= Beginning of Section =
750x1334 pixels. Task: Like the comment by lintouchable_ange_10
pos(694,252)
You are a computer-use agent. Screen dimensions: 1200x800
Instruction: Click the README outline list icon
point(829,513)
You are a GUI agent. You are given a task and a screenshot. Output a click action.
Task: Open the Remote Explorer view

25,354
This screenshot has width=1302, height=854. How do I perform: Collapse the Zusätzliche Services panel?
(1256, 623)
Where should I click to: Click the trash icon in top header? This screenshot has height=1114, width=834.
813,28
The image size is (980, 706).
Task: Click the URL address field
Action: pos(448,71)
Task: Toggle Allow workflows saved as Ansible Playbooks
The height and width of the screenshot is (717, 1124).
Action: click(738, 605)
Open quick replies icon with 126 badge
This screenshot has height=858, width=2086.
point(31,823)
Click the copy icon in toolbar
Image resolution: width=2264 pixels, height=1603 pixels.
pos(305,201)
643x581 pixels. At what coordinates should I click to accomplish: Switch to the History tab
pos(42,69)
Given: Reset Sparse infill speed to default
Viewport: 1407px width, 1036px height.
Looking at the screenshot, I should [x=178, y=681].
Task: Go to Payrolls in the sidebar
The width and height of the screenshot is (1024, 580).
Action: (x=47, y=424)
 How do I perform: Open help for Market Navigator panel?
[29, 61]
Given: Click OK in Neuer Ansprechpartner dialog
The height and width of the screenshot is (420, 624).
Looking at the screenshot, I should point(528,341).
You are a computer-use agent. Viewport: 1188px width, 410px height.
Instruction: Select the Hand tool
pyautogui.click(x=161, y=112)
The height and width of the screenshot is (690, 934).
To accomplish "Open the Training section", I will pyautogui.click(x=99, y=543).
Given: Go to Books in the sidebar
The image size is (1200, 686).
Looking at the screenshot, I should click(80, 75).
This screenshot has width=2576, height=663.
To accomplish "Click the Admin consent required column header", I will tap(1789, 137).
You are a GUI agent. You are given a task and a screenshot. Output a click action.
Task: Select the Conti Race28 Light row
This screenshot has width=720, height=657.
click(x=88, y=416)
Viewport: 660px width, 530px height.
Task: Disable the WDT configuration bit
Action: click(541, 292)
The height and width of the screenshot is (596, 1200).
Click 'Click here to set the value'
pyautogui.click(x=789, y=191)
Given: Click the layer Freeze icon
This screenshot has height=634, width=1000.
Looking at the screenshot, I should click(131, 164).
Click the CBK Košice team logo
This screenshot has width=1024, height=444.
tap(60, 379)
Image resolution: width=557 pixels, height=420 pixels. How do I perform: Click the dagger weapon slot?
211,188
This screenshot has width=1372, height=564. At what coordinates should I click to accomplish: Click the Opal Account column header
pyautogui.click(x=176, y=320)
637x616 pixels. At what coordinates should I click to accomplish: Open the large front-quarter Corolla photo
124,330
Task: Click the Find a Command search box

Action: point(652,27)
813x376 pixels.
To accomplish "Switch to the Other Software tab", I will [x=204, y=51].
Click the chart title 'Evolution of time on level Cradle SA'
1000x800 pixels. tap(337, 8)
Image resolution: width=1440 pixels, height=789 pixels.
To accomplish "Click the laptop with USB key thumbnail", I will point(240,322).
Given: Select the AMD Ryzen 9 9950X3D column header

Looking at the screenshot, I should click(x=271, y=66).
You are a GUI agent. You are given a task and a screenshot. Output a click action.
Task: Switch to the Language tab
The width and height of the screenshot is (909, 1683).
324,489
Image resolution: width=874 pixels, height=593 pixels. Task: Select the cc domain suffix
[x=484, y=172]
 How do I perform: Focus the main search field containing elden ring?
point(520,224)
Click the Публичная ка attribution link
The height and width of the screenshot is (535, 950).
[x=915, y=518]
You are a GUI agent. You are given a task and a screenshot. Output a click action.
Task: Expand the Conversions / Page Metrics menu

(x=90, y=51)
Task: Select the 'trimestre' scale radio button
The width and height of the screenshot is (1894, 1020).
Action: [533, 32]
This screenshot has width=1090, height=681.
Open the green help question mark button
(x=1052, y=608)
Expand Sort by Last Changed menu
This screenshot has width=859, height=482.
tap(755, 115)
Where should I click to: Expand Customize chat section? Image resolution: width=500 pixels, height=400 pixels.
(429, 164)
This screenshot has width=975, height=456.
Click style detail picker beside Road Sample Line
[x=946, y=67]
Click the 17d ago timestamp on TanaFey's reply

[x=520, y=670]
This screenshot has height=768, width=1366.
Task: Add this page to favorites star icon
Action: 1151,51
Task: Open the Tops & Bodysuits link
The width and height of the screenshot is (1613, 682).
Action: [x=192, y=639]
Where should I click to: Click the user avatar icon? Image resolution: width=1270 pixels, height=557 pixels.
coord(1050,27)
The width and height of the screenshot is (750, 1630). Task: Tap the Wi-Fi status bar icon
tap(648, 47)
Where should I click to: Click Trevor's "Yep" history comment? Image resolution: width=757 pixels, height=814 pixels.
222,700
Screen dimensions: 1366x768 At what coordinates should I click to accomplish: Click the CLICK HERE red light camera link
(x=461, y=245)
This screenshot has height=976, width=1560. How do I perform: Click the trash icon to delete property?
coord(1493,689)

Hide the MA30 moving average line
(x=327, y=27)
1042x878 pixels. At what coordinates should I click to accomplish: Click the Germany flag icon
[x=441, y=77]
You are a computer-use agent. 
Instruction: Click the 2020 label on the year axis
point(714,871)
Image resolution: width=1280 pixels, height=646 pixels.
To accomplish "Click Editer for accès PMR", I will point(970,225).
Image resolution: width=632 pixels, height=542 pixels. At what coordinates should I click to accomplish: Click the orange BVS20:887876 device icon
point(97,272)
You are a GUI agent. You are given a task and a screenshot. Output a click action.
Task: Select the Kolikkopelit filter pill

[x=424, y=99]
= End of Section =
• Activity: Once the line containing "Task: Go to Payrolls in the sidebar" has been written out, please stop; every line before it, back to the first line of the records above, should be given exactly.

• Solution for this exercise:
750x1334 pixels. Task: Like the comment by lintouchable_ange_10
pos(694,252)
You are a computer-use agent. Screen dimensions: 1200x800
Instruction: Click the README outline list icon
point(829,513)
You are a GUI agent. You are given a task and a screenshot. Output a click action.
Task: Open the Remote Explorer view

25,354
This screenshot has width=1302, height=854. How do I perform: Collapse the Zusätzliche Services panel?
(1256, 623)
Where should I click to: Click the trash icon in top header? This screenshot has height=1114, width=834.
813,28
The image size is (980, 706).
Task: Click the URL address field
Action: pos(448,71)
Task: Toggle Allow workflows saved as Ansible Playbooks
The height and width of the screenshot is (717, 1124).
Action: click(738, 605)
Open quick replies icon with 126 badge
This screenshot has height=858, width=2086.
point(31,823)
Click the copy icon in toolbar
Image resolution: width=2264 pixels, height=1603 pixels.
pos(305,201)
643x581 pixels. At what coordinates should I click to accomplish: Switch to the History tab
pos(42,69)
Given: Reset Sparse infill speed to default
Viewport: 1407px width, 1036px height.
Looking at the screenshot, I should [x=178, y=681].
Task: Go to Payrolls in the sidebar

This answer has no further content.